***** Material for the task *****

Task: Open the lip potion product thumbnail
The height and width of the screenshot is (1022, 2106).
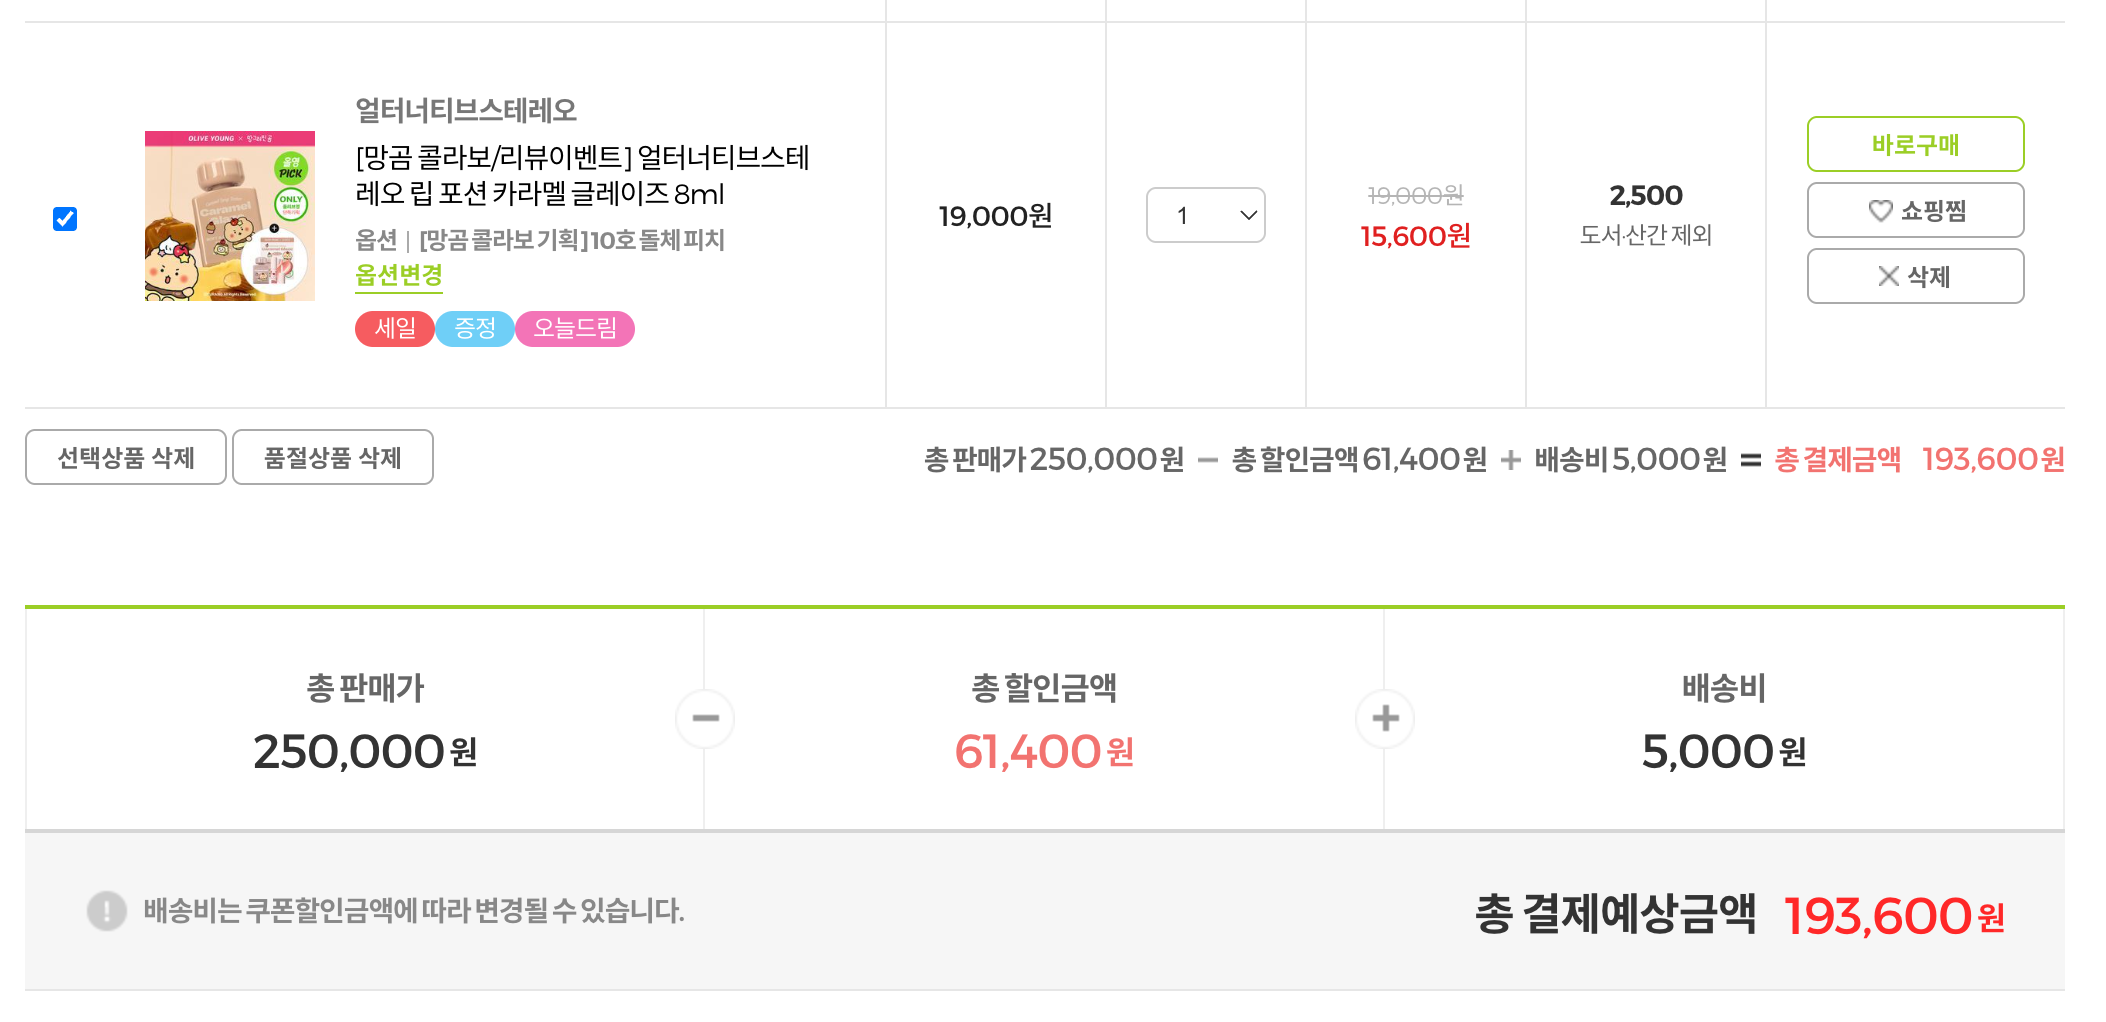Action: pos(230,216)
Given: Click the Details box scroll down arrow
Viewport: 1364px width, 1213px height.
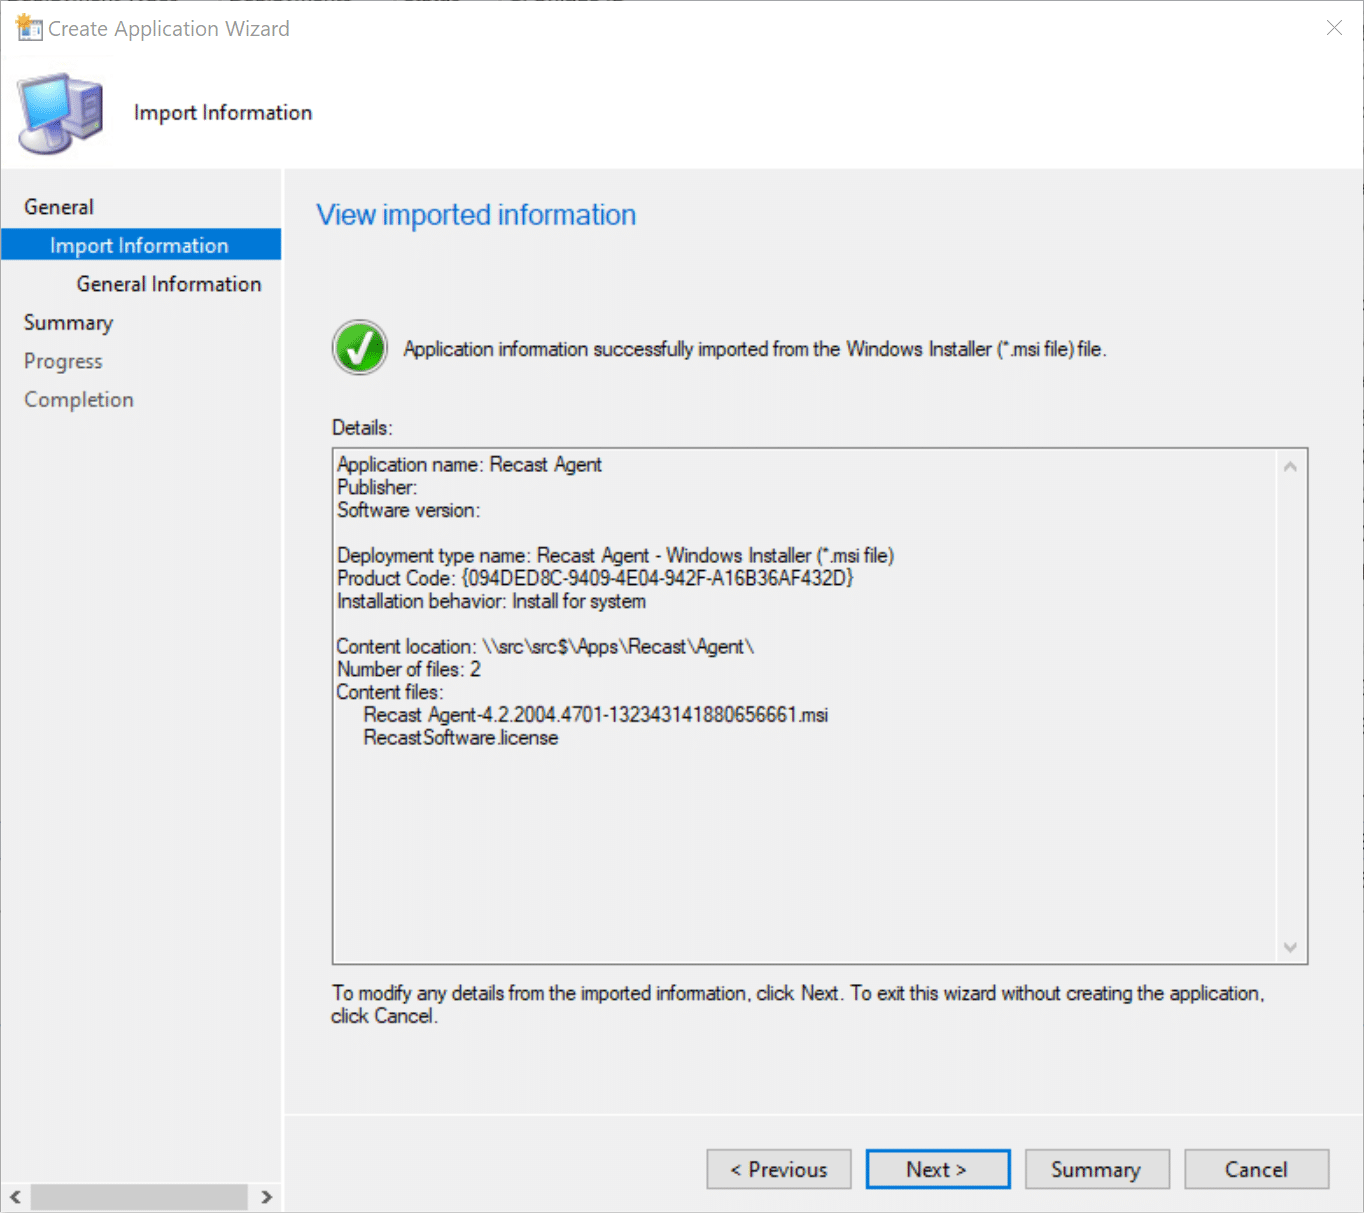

*****

* [Directions for this task]
The answer should consist of every line above, exact and free of images.

* [Output of the exercise]
Task: Open the lip potion product thumbnail
The height and width of the screenshot is (1022, 2106).
Action: pos(230,216)
Given: Click the Details box scroll down arrow
Viewport: 1364px width, 1213px height.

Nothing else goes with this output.